Jay-Z's Made in America Festival a Success

The bill for the Jay Z Made in America Festival
By A.D. AMOROSI

For eighteen-plus hours over two days during the Labor Day weekend, Philadelphia's Parkway (aka Art Museum Boulevard) was transformed into a mini-city of new proportions. The first Made in America Festival – a success courtesy of host and curator Jay-Z, Live Nation and Budweiser – featured grassy grounds, rows of food trucks, scores of special interest tents, and live music from every angle.
It was easy to navigate, clean (especially considering 40,000+ daily attendees and Sunday’s ongoing rains), and worth calling our own.

From a live perspective, the best sets were certainly each day’s last. On Saturday Jay Z ruggedly ran through a list of his greatest hits (including his Philly-centric teaming with Memphis Bleek on "Murder Marcyville (South Philly N*****)", and was also joined by special guests Kanye West and G.O.O.D. Music crew members Big Sean, Pusha T, Common and 2 Chainz.  On Sunday Pearl Jam played over two hours of their own classics (“Even Flow”, "Better Man") and covers such as Neil Young’s “Rocking in the Free World”, with the highlight of the set being their teaming with Jay Z on a raging version of Hova’s “99 Problems.”

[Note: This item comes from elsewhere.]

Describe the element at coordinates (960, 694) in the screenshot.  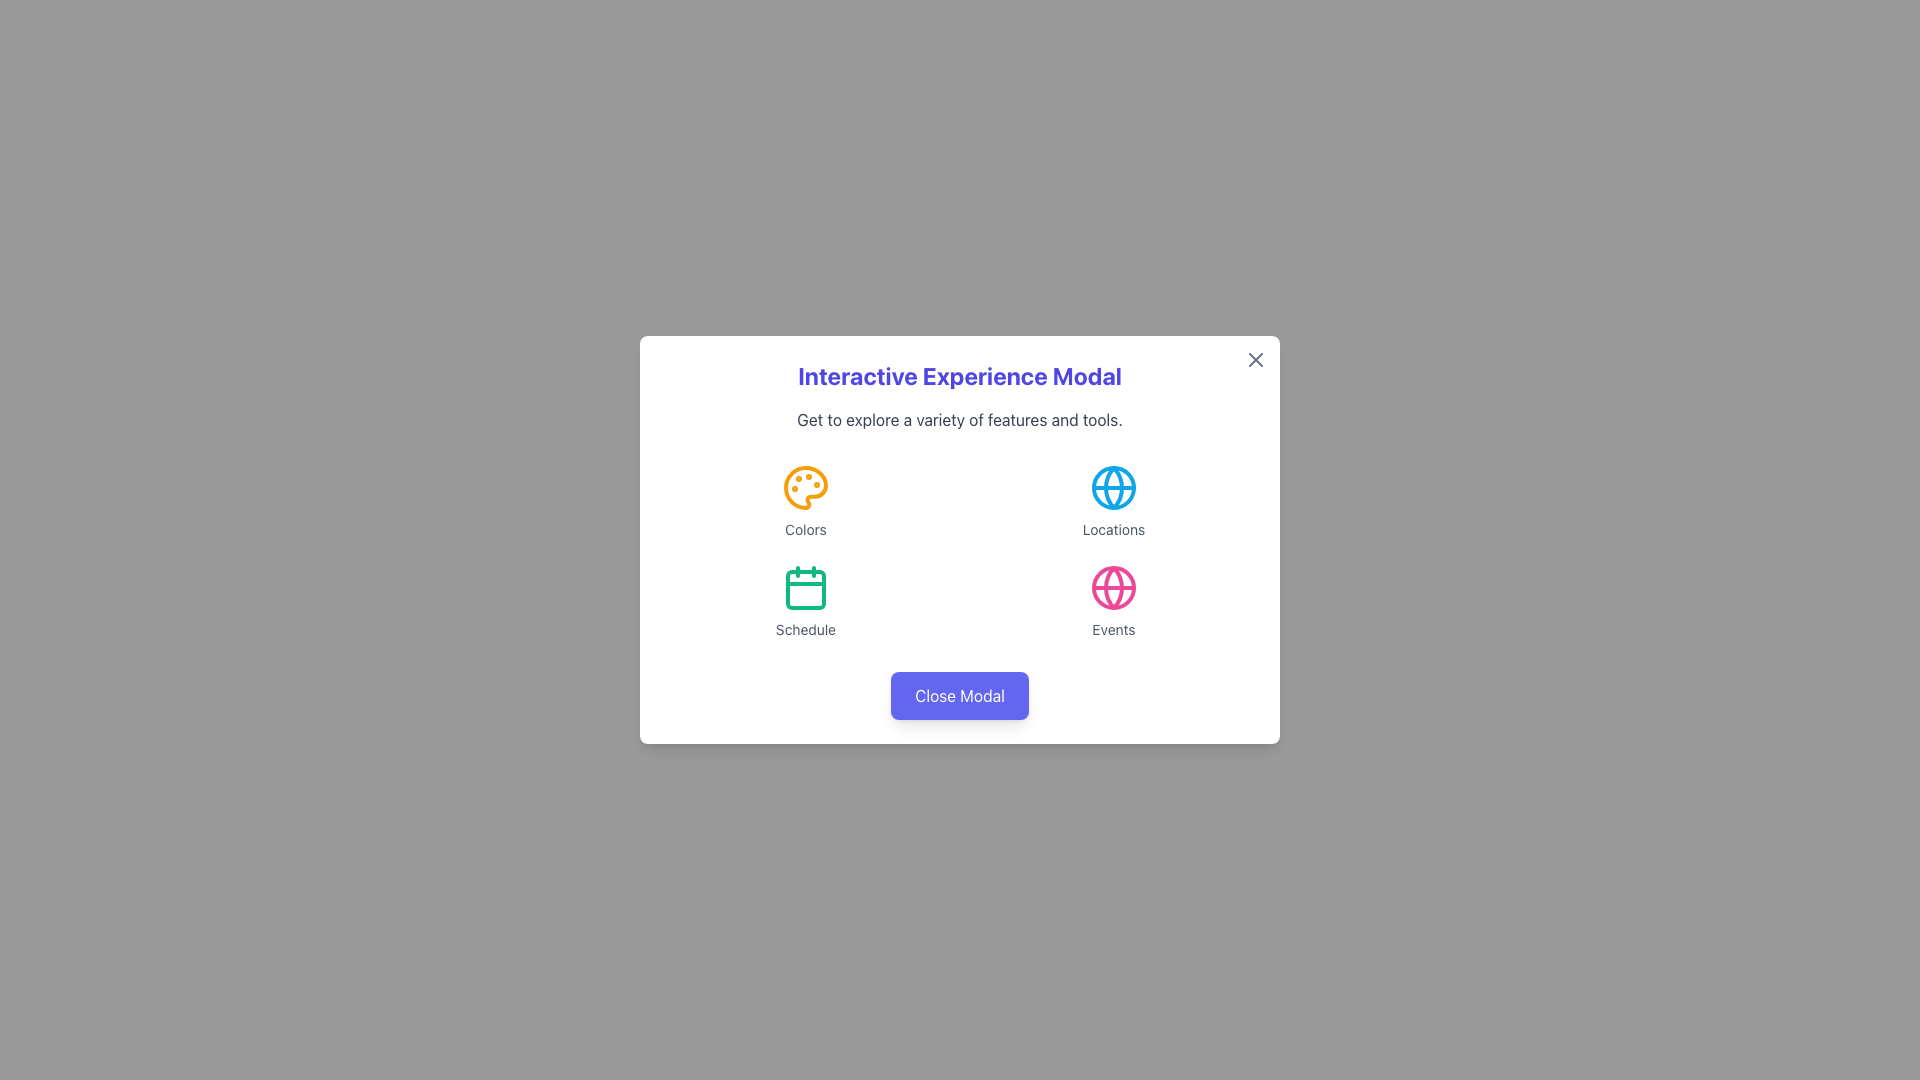
I see `the close button located at the bottom center of the modal window to observe the hover effect` at that location.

Along with its headliners, Made in America brought Los Angelino punks X to a side stage with a smaller audience, yet with no less empowered noise and dynamic harmonies for its size.  Soul man D’Angelo played it low and slow during "Untitled (How Does It Feel)." Bluesman Gary Clark Jr. mesmerized the crowd with his snaky guitar prowess. The Maybach Music Group complete with Rick Ross and Philly’s own Meek Mill rapped roughshod across the wide main stage. The always fabulous Janelle Monae her 13 member ensemble performed her own "Electric Lady" and a torrid cover of the Jackson 5's "I Want You Back”. Best of show though was Run-D.M.C. Performing for the first time since the 2002 murder of co-founder Jam Master Jay, surviving members Joseph "Run" Simmons and Daryl "D.M.C." McDaniels, along with the late DJ's two sons, Jason "Jam Master J'Son" Mizell Jr. and TJ "Dasmatic" Mizell, raged through a 40 minute set that included “Walk this Way,” "It's Tricky" and "Mary, Mary." Revered Run summed it all up when he said "Damn, this feels good".

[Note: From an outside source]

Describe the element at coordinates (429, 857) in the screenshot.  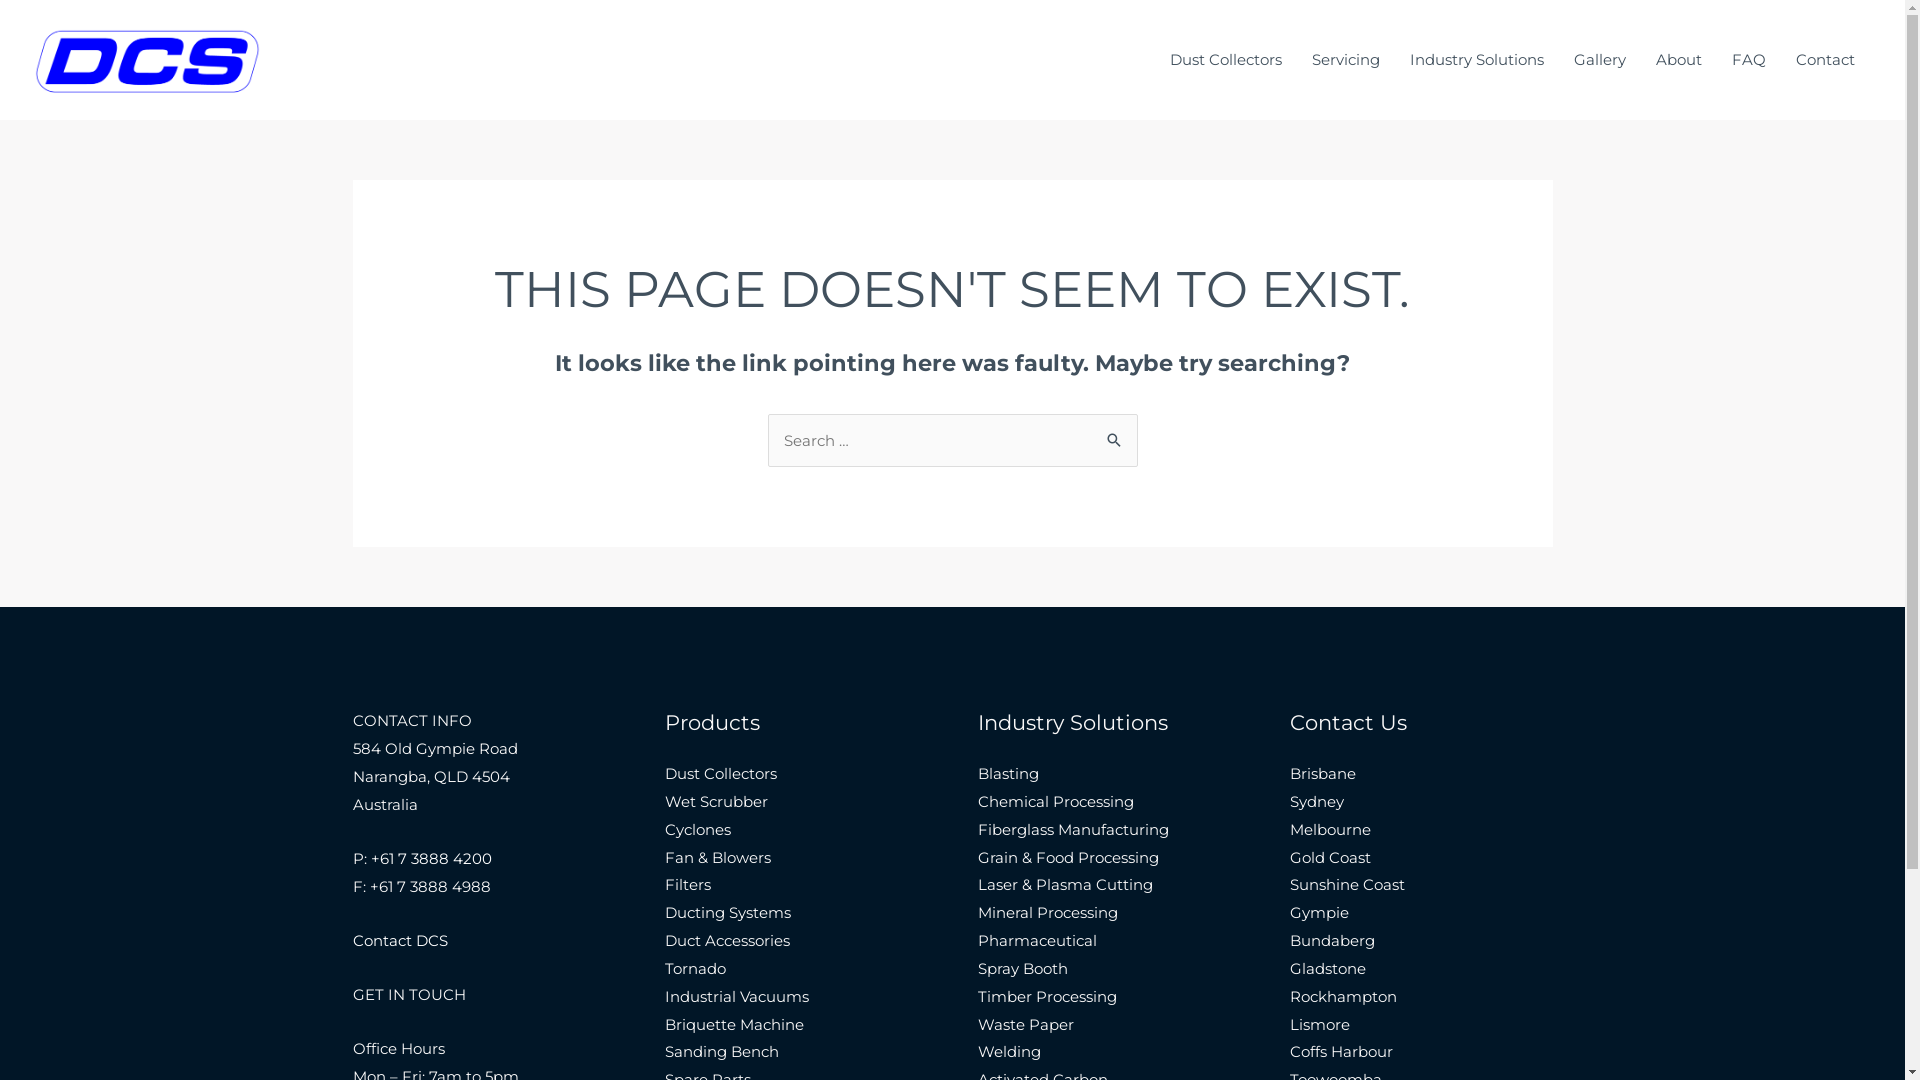
I see `'+61 7 3888 4200'` at that location.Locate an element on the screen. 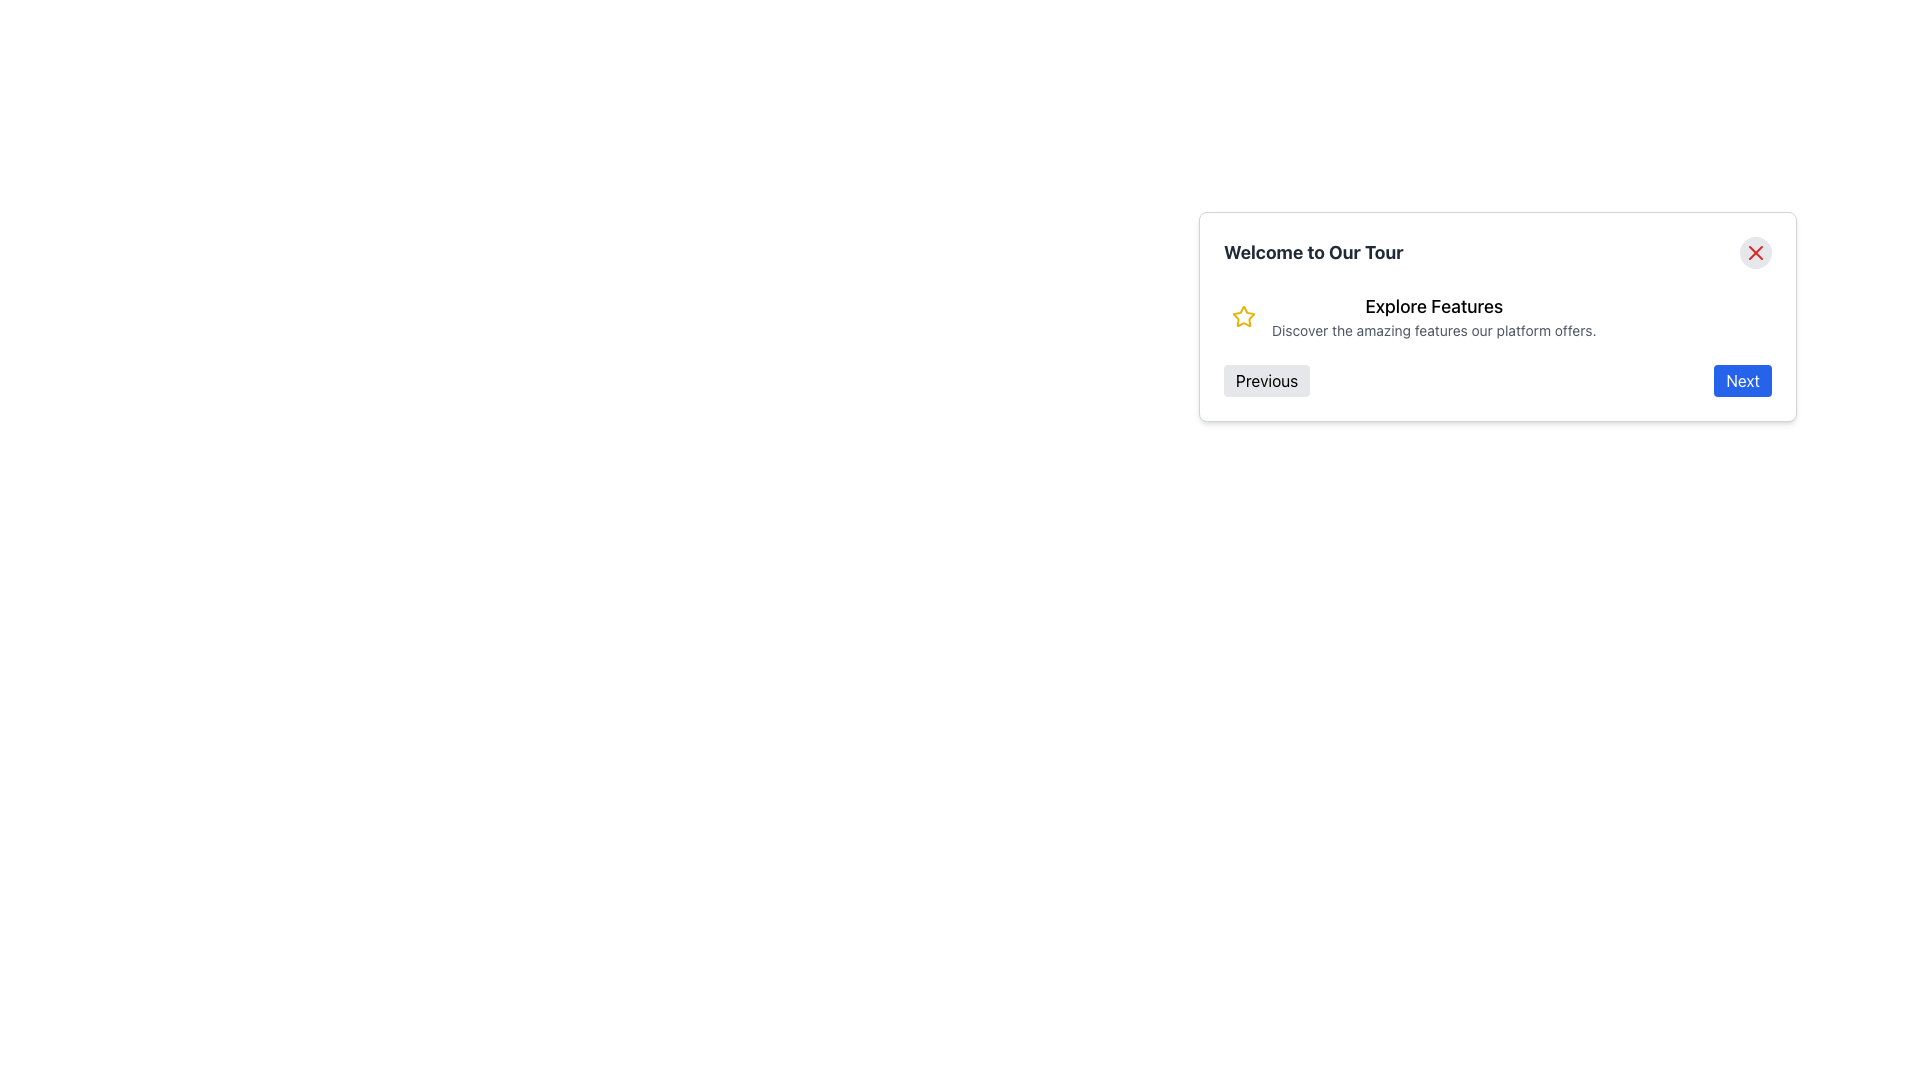  the bold text reading 'Welcome to Our Tour' located at the top of a pop-up modal interface, prominently displayed and to the left of the close button is located at coordinates (1313, 252).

Jay-Z agreed. While hanging in the VIP section with his missus, Beyonce, and his newest discovery Rita Ora, Hova was rapping along to Run-D.M.C.’s set – all the while being filmed by director’s Ron Howard crew. Howard was all over the festival as he’s making a documentary on Jay-Z. He got plenty of footage in the Citi Deck VIP area where this reporter hung out all weekend. Jay (in fresh tan Timberlands, new jeans, and gold rope chains) and Bey (resplendent in tousled hair and a white shirt that read “Brooklyn”) noshed on fine fare from Stephen Starr restaurants Morimoto and Buddakan (served on white china), and hung out with Jaden Smith (Will’s son, who had a blonde triangle dyed into the back of his hair). They held hands while running around the festival and seemed closer-than-close while watching Gary Clark Jr. On Saturday Jay-Z checked out Janelle Monae's performance while Beyonce stayed mostly backstage.

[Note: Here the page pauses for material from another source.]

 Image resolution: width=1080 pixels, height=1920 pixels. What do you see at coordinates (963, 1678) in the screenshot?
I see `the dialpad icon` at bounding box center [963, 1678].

In the VIP area I got hugged by Mayor Michael Nutter and legendary radio DJ Pierre Robert (they both smelled really good), stood in a food line with Ron Howard while he piled meatballs onto his plate, had a Bud with Adam DeVine and Blake Anderson (the guys from Comedy Central's Workaholics), and spied actresses Brittany Snow (Harry’s Law) and Adrienne Bailon (That’s So Raven),  and ex-b-baller Rick Fox. Though Kim Kardashian was on the side of the stage during boyfriend Kanye’s set, she never made her way to the VIP area.